▶ _STUDY MATERIAL_:
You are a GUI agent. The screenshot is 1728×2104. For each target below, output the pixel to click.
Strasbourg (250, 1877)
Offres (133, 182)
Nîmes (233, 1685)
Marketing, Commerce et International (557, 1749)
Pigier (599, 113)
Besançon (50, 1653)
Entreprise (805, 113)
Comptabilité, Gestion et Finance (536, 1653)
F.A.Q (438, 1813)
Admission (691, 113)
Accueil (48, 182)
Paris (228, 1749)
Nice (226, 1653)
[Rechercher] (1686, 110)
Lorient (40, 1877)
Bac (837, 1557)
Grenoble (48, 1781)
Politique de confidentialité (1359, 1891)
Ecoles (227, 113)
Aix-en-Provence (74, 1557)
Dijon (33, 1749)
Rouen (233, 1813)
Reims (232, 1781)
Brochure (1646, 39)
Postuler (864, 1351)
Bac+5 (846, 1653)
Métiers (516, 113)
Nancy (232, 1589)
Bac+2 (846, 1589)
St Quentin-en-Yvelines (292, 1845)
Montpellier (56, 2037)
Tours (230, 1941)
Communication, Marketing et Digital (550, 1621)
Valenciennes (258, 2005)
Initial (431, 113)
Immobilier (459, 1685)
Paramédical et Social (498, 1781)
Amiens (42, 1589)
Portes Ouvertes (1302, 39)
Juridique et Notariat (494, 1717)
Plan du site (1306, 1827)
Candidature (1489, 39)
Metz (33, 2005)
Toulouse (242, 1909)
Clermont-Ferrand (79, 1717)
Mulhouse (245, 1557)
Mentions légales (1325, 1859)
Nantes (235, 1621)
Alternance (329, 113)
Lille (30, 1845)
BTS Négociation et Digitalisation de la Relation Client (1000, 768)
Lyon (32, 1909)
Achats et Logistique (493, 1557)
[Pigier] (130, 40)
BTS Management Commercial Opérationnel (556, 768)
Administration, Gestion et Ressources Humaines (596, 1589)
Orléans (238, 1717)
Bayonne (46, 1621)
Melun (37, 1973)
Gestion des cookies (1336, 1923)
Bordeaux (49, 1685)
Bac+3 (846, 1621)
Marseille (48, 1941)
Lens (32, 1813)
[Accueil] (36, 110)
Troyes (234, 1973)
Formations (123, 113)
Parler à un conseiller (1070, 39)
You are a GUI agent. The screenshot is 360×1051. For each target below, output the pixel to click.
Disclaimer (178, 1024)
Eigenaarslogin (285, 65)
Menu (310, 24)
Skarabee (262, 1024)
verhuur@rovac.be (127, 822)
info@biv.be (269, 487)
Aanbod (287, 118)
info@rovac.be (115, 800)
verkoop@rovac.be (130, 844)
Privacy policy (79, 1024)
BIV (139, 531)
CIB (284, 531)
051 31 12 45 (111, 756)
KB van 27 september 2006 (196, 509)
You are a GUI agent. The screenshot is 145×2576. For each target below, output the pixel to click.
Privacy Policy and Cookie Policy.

▶ _WHAT TO DO_:
If a line in the records contains "output", report it.

▶ _RESPONSE TO THE TASK_:
You are a GUI agent. The screenshot is 1728×2104. For each target below, output the pixel to click.
You are a GUI agent. The screenshot is 360×1051. For each target below, output the pixel to click.
You are a GUI agent. The screenshot is 145×2576. For each target below, output the pixel to click.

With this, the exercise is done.